Fri. Nov 10, 2023 1:00 PM - 2:00 PM ポスター会場 (展示棟)

[PP-3-4] 価値ある作業に基づく作業-幸福質問紙の開発

鎌田 樹寛 (北海道医療大学リハビリテーション科学部 作業療法学科)

【はじめに】近年の作業療法では,「作業の遂行が健康や幸福への促進」に結びつく主旨が用いられて久しい.しかし,作業従事や遂行側面に幸福の観点を主眼とした評価法は,とても少ない.対象者にとって大切な・意味を持つ作業つまり“価値ある作業”の遂行状況が,同時に幸福感に繋がる過程を可視化することやその質問内容・構造が計量学的根拠を持てる評価法は,対象者との協業的アプローチで治療や介入過程を共有するために寄与できると考えられる.我々は,これらにまつわる研究を重ねてきた.
【目的】本研究の目的は,「価値ある作業に基づく作業-幸福質問紙(以下,価-福質問紙)」の開発に関して,質問紙構造の計量学的な検討である.本研究は,北海道医療大学リハビリテーション科学部倫理審査委員会の審査を経て実施された(承認番号:22R168168).
【方法】キールホフナー等よって人間作業モデルの枠組みで作成された「価値質問紙」(自分にとって非常に大事なことであると思い浮かべる活動5つについて,このことの「時間」「意味」「遂行機能」の下位項目について0(関係ない),1(やや関係あり),2(非常に関係あり)の3件法によりそれぞれ回答してもらい,最も点数の高い活動,あるいは点数の高い活動のうち,対象者が最も大切であると判断した活動1つを「価値ある作業」とした活動の回答得点)そして,我々が欲求の充足と価値の実現,及び幸福感に通じる感覚や感情としての充実感,満足感,安心感を「幸福の構造」と定義した寺沢の概念及び,吉川の「作業の意味(8つの側面)」から吟味(概念の共通化と事前解釈)した仮称・価-福質問紙(質問項目の観点に対して満足感,充実感,安心感を用いたvisual analog scaleに準拠する尺度にして回答する質問と,作業と幸福の三要素に対するその人の想いを抽出するための自由記述式の質問,計9つの質問項目で構成されている)を用いて回答を得た.分析方法は,①価値質問紙と仮称・価-福質問紙の回答データに対する関係性の検討として,Spearmanの順位相関係数を求め,回答者全員分の質問項目に着目して,有意な相関に基づき選択された項目の抽出.②①の結果で該当された質問項目に対して,探索的因子分析(プロマックス回転;最尤法)の実施であった. 用いられたデータの収集期間は,2018年~2022年であった.

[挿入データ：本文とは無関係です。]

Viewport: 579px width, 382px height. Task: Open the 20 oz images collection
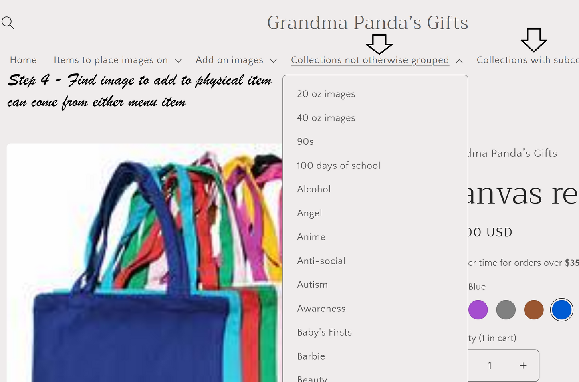pyautogui.click(x=326, y=94)
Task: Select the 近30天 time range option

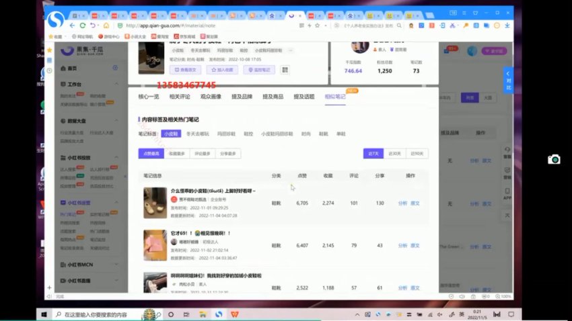Action: pyautogui.click(x=394, y=154)

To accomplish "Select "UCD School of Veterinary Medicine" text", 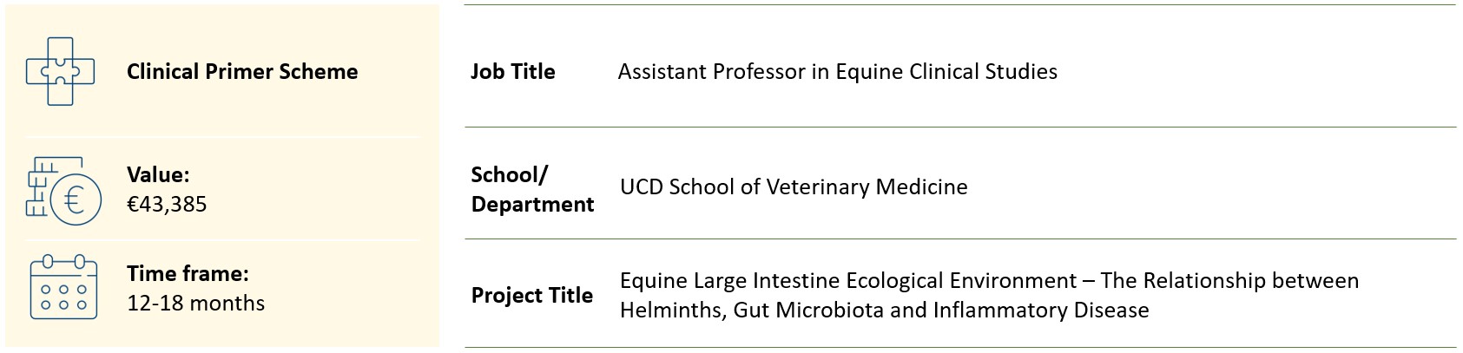I will point(794,187).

【結果】対象者は,所属学部の大学生237名(男性:75名,女性:162名,平均年齢:21±1.7歳)であった.①相関分析結果からは,有意な相関係数(rs=.207**~.411**(**:p<.01))に基づく質問項目として,11項目(「健康との関連に対する質問;No.1満足感・No.2充実感・No.3安心感」,「作業が引き起こす感情に対する質問;No.4満足感・No.5安心感」,「自身との関連に対する質問;No.6充実感・No.7満足感・No.8安心感」,「社会の中での意味に対する質問;No.9満足感・No.10充実感・No.11安心感」)を抽出した.②これらの項目に対する探索的因子分析からは,3因子構造が確認され,以下の因子名に命名された.第1因子「私の身体や気持ちの状態;5項目(質問No.1~No.5因子負荷量:.601~.910)」,第2因子「私自身とのつながり;3項目(質問No.6~No.8因子負荷量:.658~.997)」,第3因子「社会の中での私;3項目(質問No.9~No.11因子負荷量:.689~.946)」であった.

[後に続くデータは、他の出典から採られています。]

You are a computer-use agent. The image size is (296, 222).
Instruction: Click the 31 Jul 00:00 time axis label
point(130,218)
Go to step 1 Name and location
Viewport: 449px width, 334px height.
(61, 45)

【考察】対象学生回答データによる有意な相関係数から抽出された11の質問項目は,十分な因子負荷量(0.60以上)を持つ質問紙構造であることが確認されたため,先行研究で得られていた併存的妥当性や内容妥当性に加わる構成概念妥当性としても根拠が得られと考えられた.今後は,確認的因子分析(共分散構造分析)から適合度等の確認も必要であると考えられた.